Synthetic Homes: An Accessible Multimodal Pipeline for Producing Residential Building Data with Generative AI
Jackson Eshbaugh, Chetan Tiwari, Jorge Silveyra
TL;DR
Energy demand modeling requires large, often costly or restricted datasets. This work presents a modular multimodal pipeline that generates synthetic residential data by fusing open county data, image-derived descriptions, and generative AI with EnergyPlus simulations, all at a low cost (less than $1 per home for GPT usage).
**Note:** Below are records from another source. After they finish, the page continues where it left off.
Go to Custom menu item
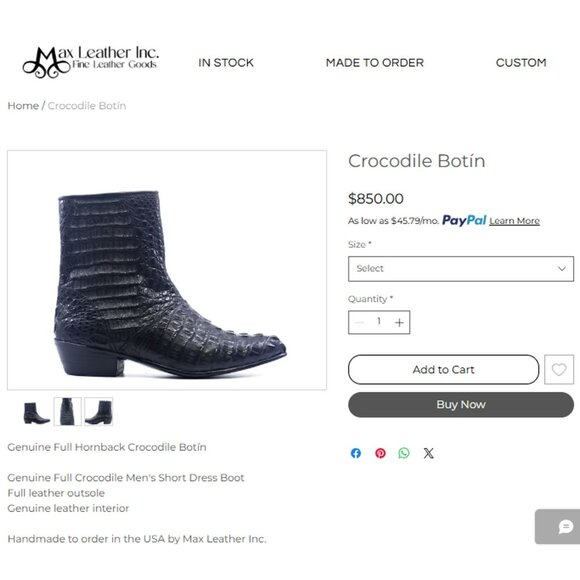Image resolution: width=580 pixels, height=580 pixels. point(521,63)
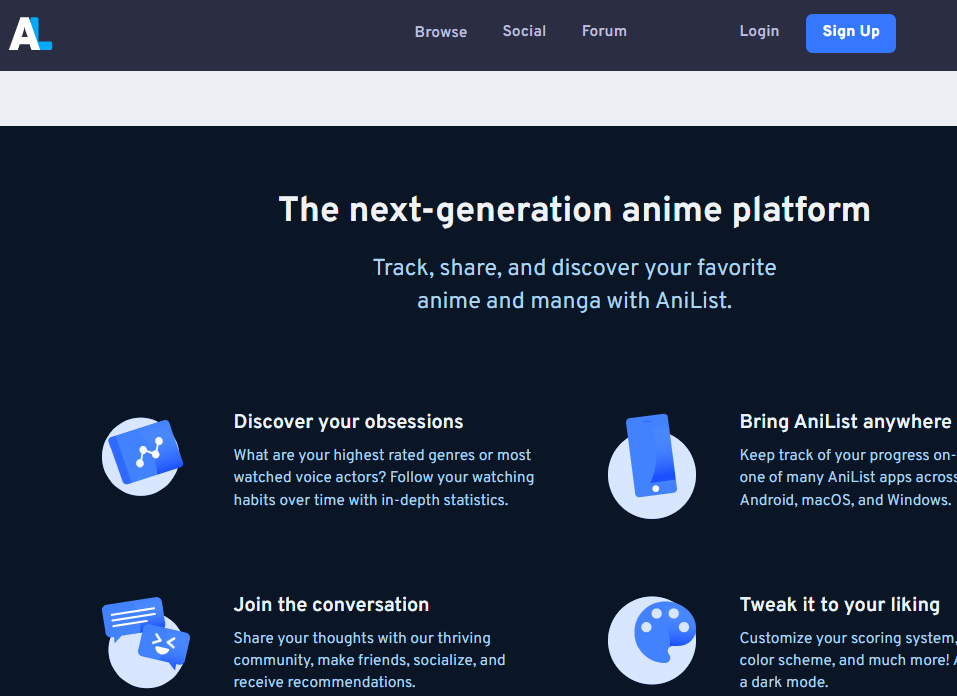Screen dimensions: 957x696
Task: Click the AniList AL logo
Action: pyautogui.click(x=30, y=33)
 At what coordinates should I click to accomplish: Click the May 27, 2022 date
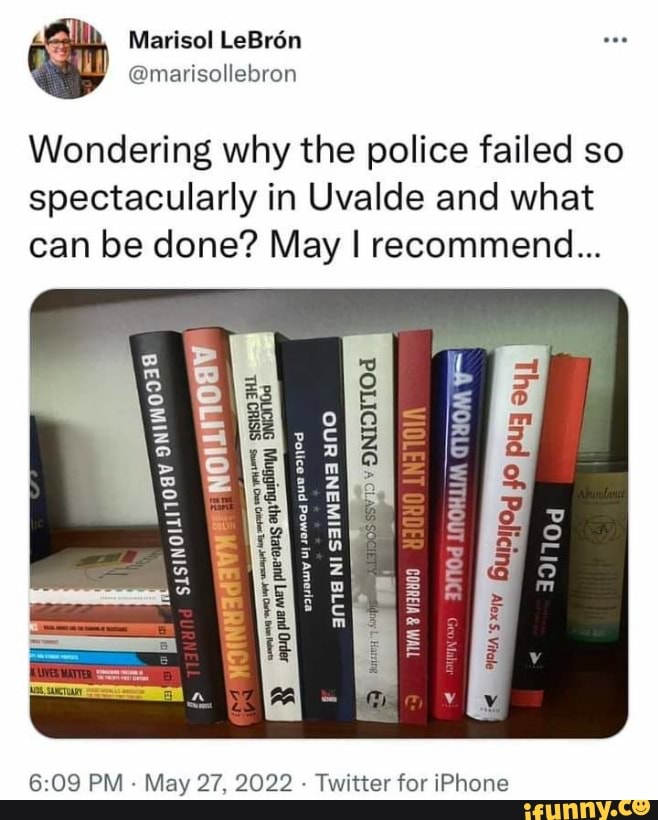(218, 783)
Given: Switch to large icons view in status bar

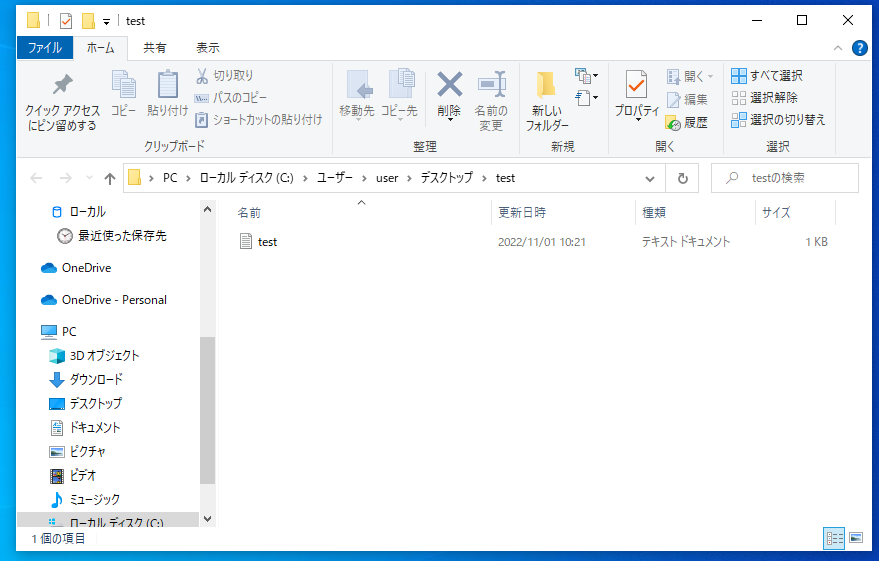Looking at the screenshot, I should pyautogui.click(x=856, y=538).
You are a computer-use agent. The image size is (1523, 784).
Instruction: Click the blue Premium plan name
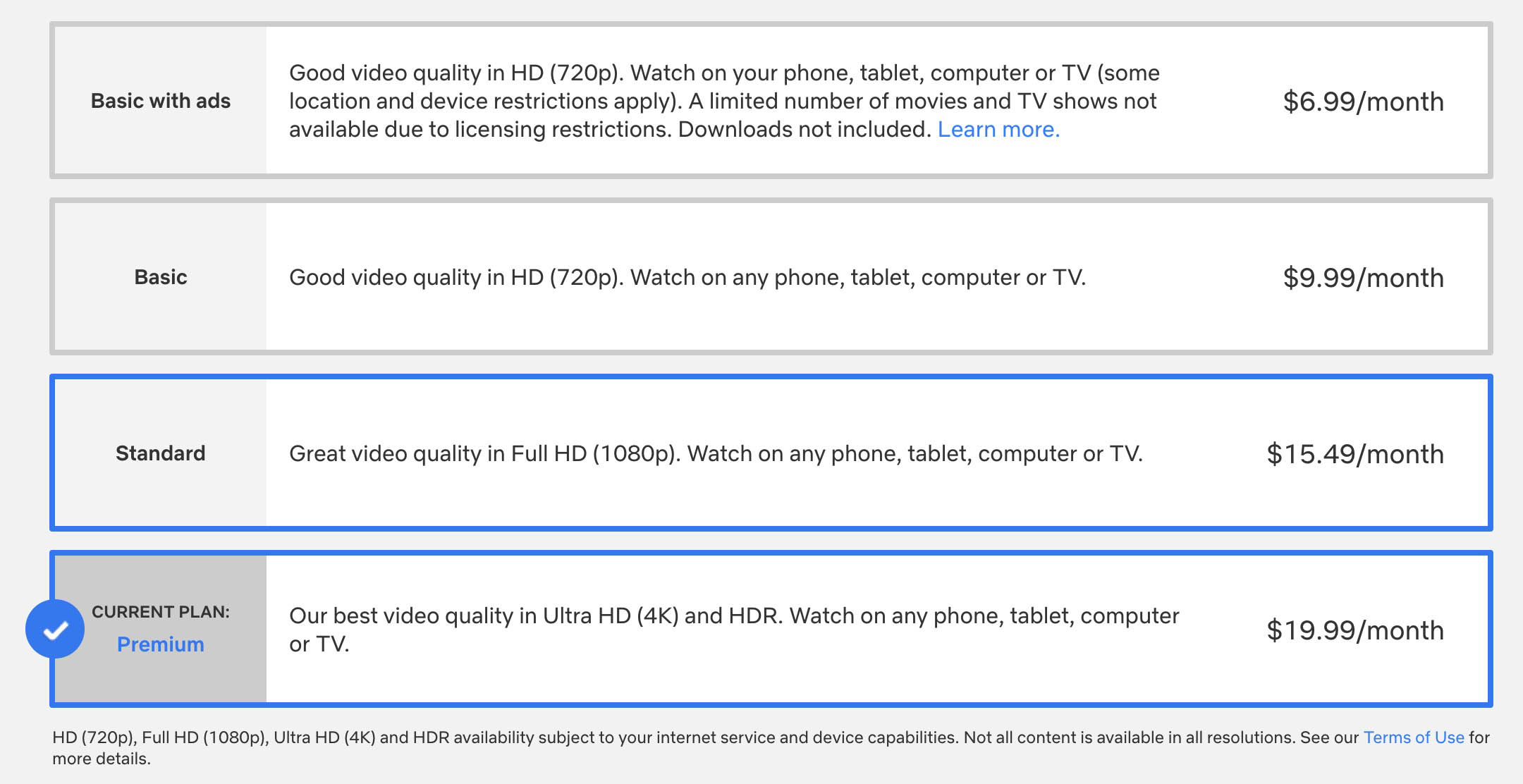[x=161, y=644]
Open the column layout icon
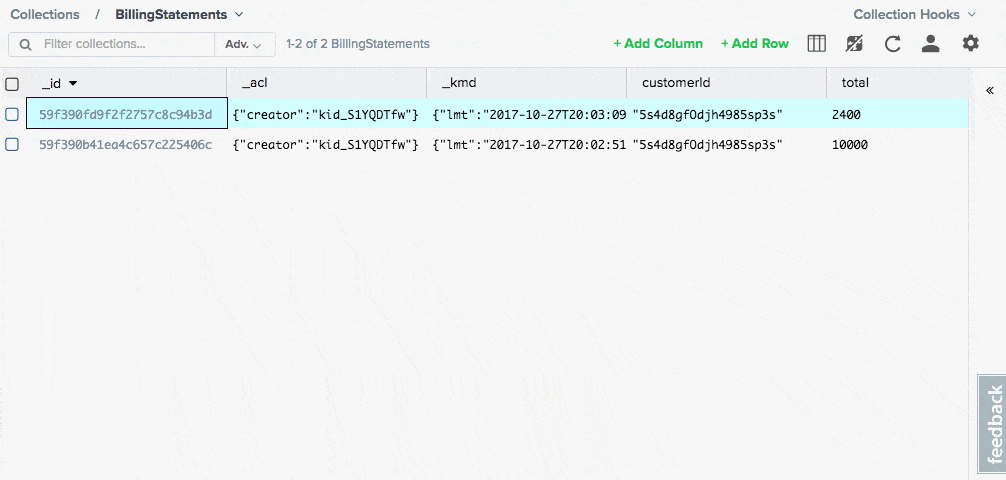Viewport: 1006px width, 480px height. pos(816,44)
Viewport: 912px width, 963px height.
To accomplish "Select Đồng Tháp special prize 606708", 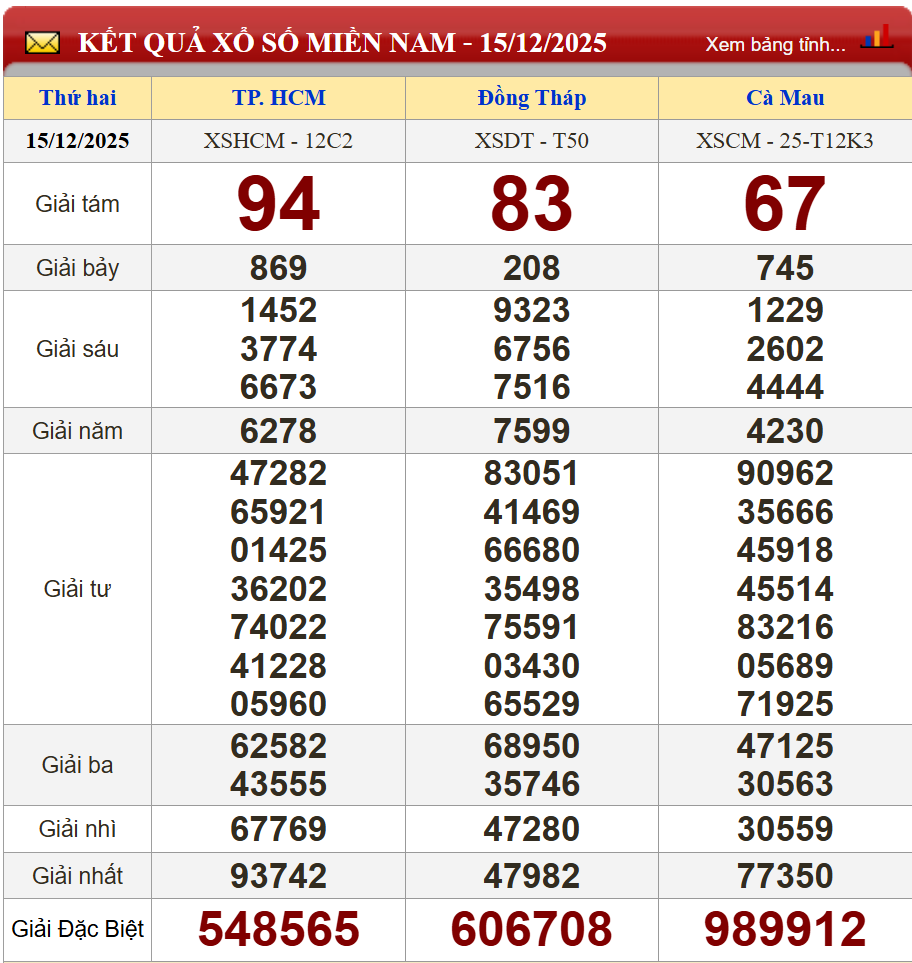I will coord(531,929).
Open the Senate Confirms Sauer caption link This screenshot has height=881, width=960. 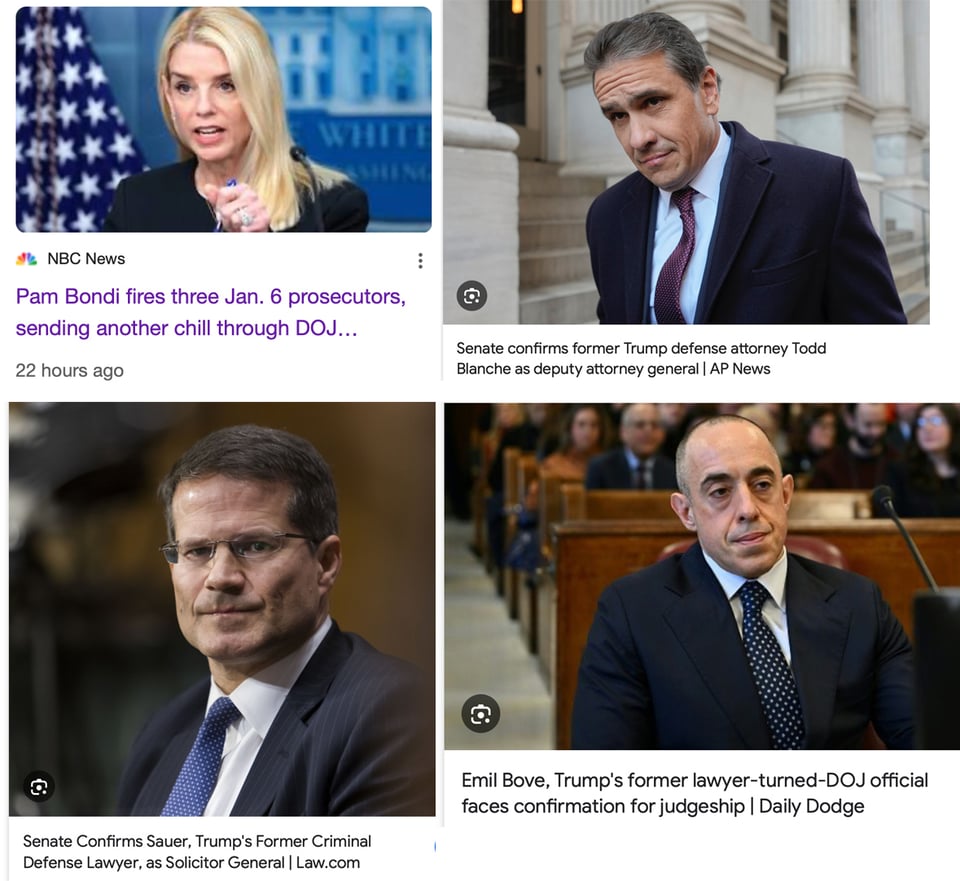[x=197, y=852]
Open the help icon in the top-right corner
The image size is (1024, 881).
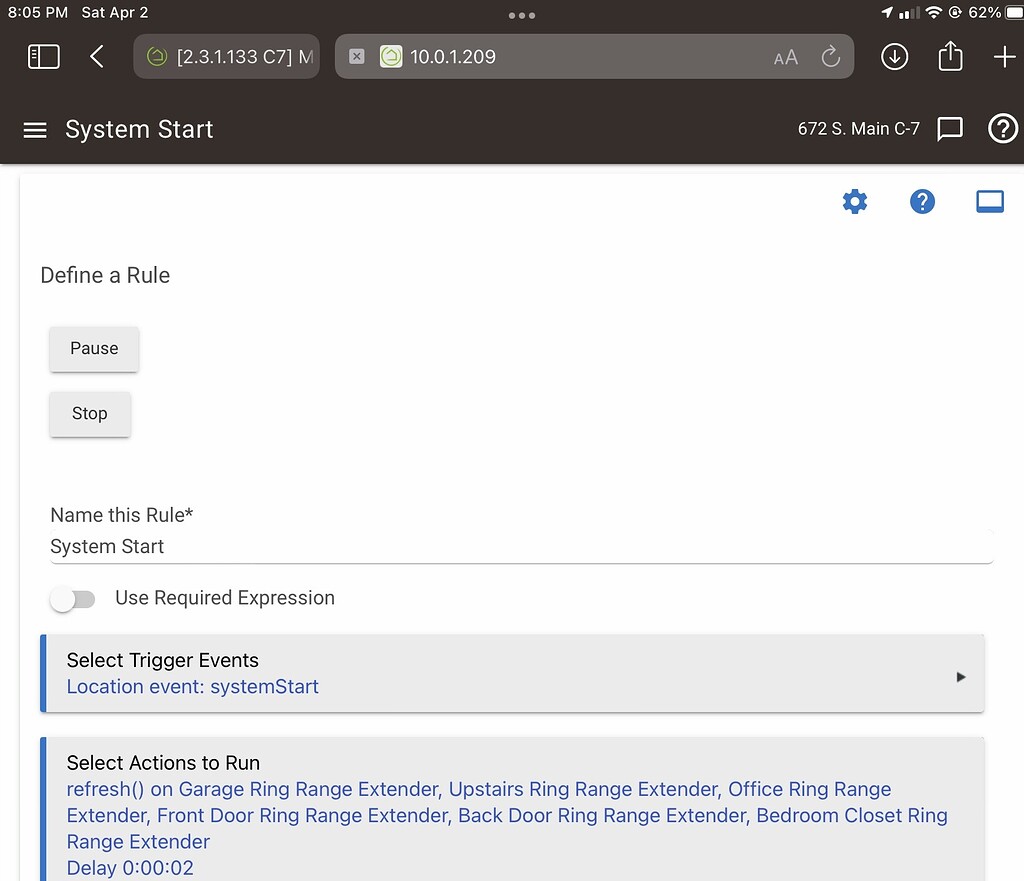click(1003, 129)
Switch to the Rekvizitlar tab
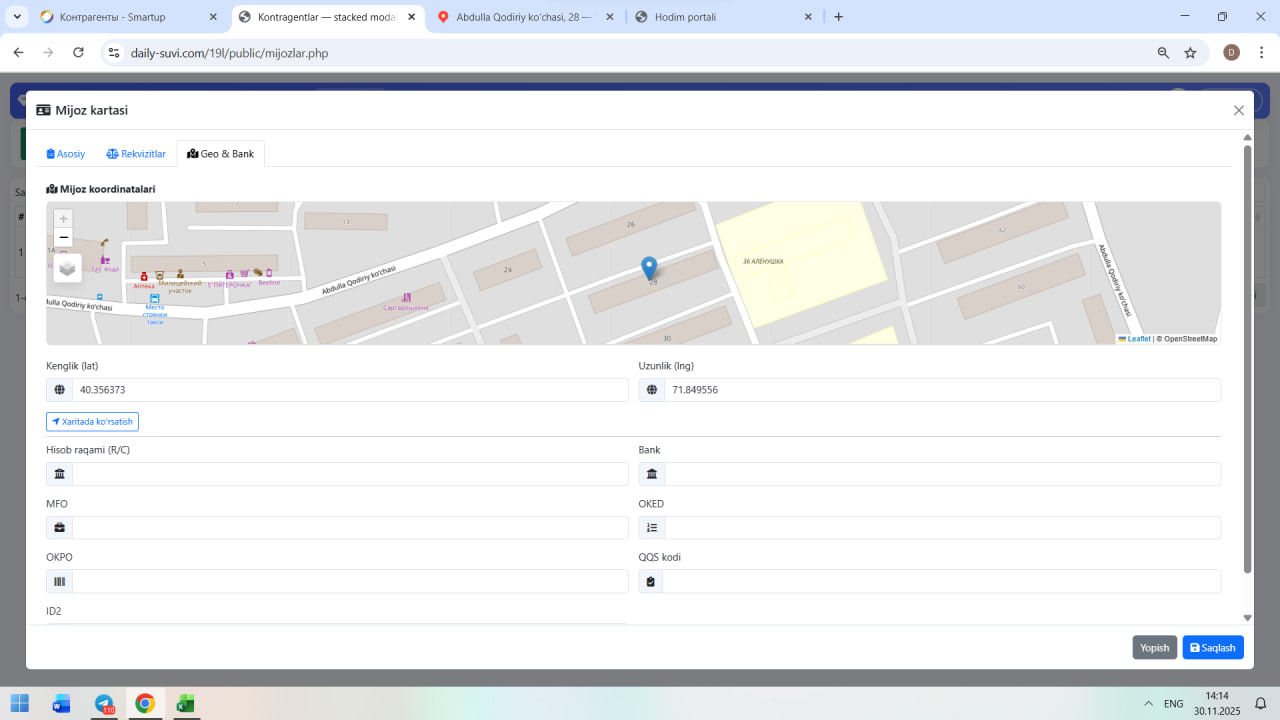 click(136, 154)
The four-stage workflow—scrape, process images, generate GeoJSON with inspection notes, and run EnergyPlus—includes an occlusion-based evaluation to curb hallucinations and demonstrates realism by aligning synthetic distributions with ResStock in climate zone 4A. The contributions include a generalizable, low-cost data generation framework and empirical validation of realism, enabling accessible, scalable urban energy research and potential retrofit optimization tools. This approach reduces data access barriers while supporting data-driven policy analysis and model development for UBEM and related fields.
Abstract
Computational models have emerged as powerful tools for energy modeling research, touting scalability and quantitative results. However, these models require a plethora of data, some of which can be inaccessible, expensive, or can raise privacy concerns. We introduce a modular multimodal framework to produce this data from publicly accessible images and residential information using generative Artificial Intelligence (AI). Additionally, we provide a pipeline demonstrating this framework and we evaluate its generative AI components. Our experiments show that our framework's use of AI avoids common issues with generative models and produces realistic multimodal data. By reducing dependence on costly or restricted data sources, we pave a path towards more accessible research in Machine Learning (ML) and other data-driven disciplines.